Task objective = Line by line, output everything from the one that contains "This screenshot has height=594, width=1327." through the end of the material below, exactly as written and with no pictures.

Task data =
>>>
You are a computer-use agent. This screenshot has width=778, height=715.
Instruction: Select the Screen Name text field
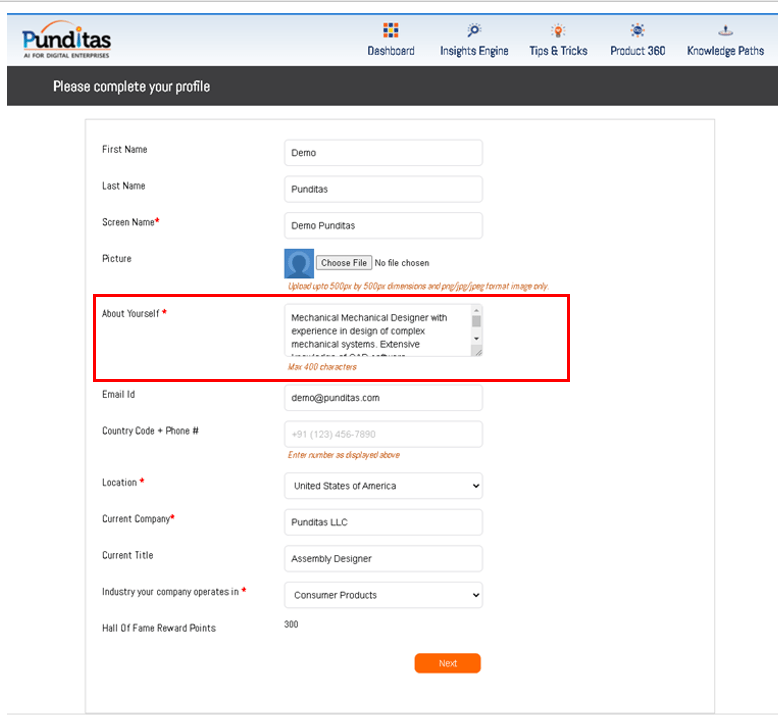click(x=383, y=226)
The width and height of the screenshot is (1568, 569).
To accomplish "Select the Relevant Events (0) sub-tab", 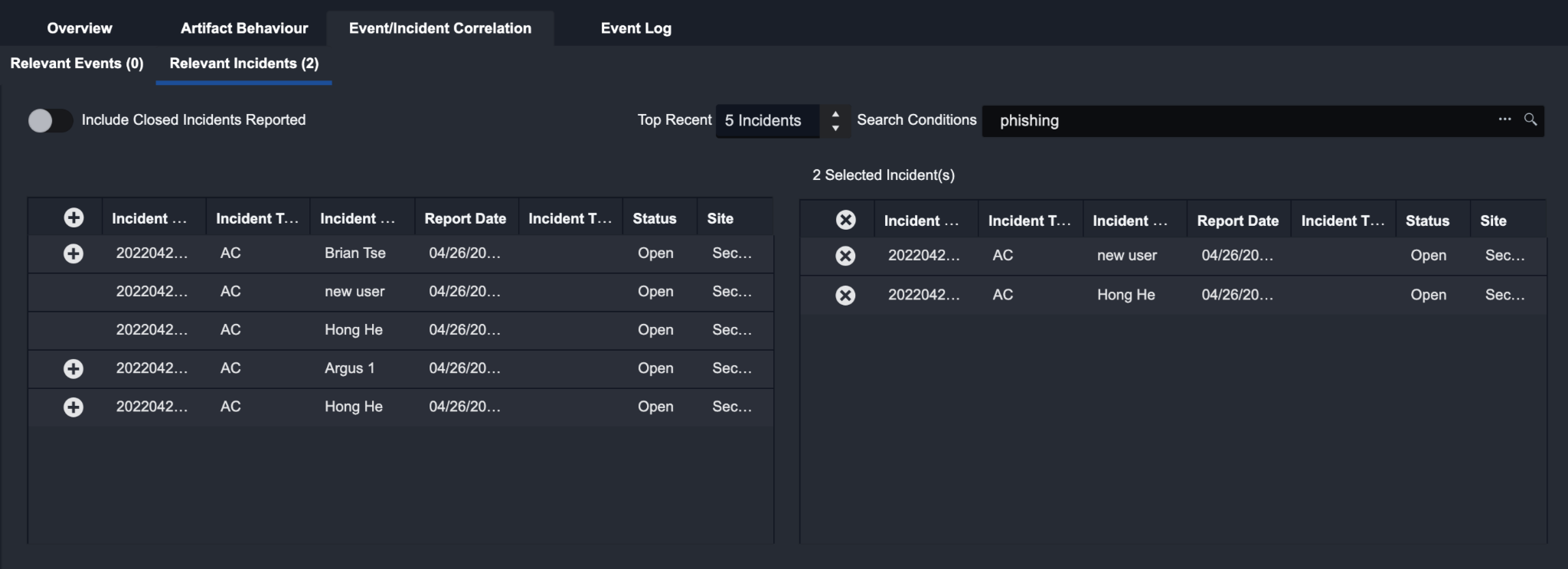I will (77, 64).
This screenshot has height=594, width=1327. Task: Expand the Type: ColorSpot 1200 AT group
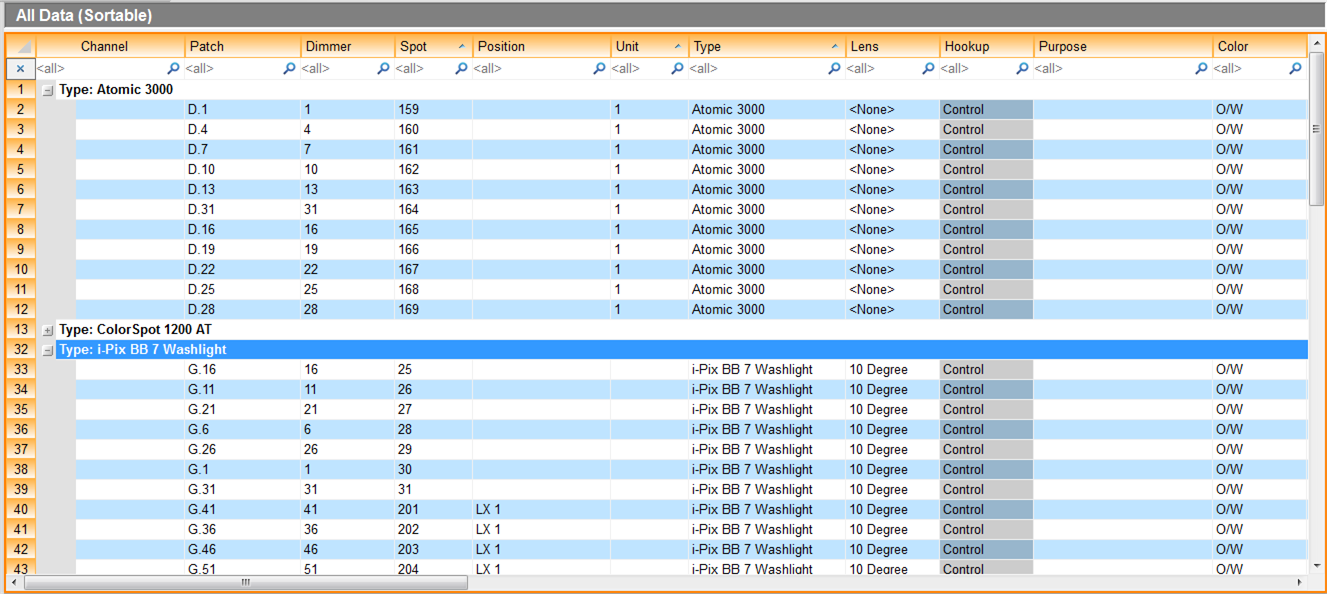point(46,329)
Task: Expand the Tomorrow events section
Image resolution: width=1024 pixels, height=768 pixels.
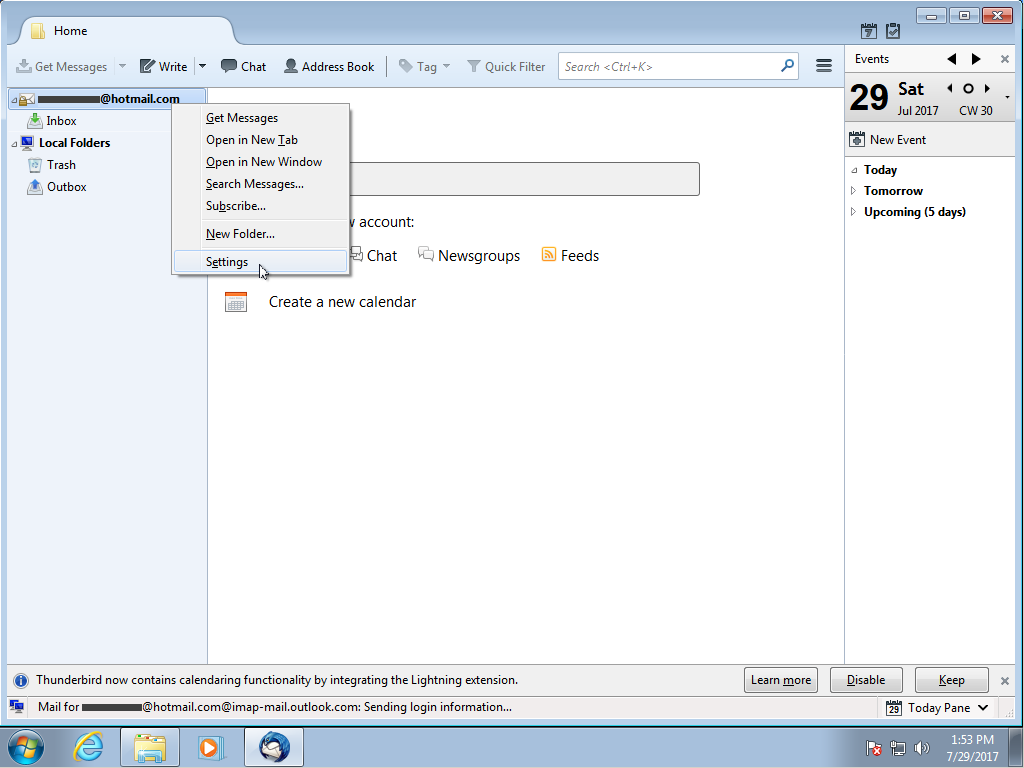Action: point(853,191)
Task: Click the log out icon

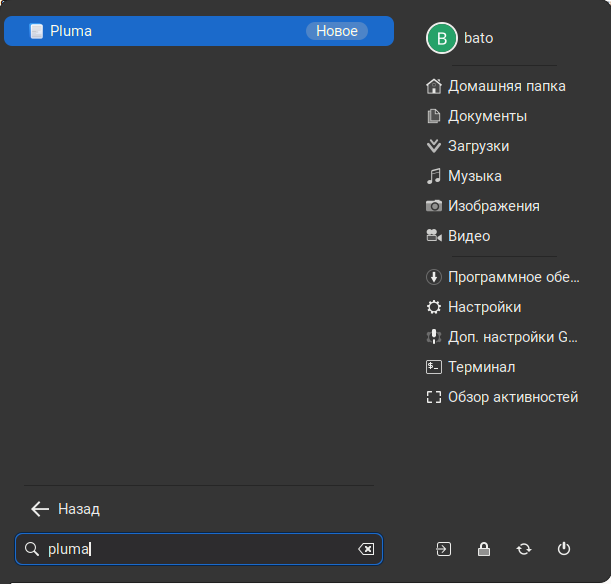Action: 444,548
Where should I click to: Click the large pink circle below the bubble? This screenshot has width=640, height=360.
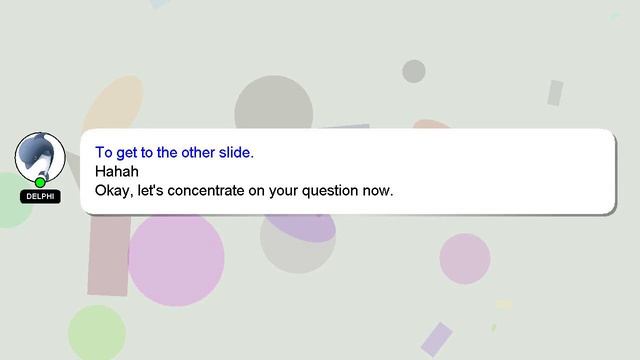click(176, 260)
<<<
Problem solution =
This screenshot has height=594, width=1327. Task: Expand the Type: ColorSpot 1200 AT group
point(46,329)
Task: Expand the Tomorrow events section
Image resolution: width=1024 pixels, height=768 pixels.
Action: point(853,191)
Task: Click the log out icon

Action: 444,548
Where should I click to: Click the large pink circle below the bubble? This screenshot has width=640, height=360.
click(176, 260)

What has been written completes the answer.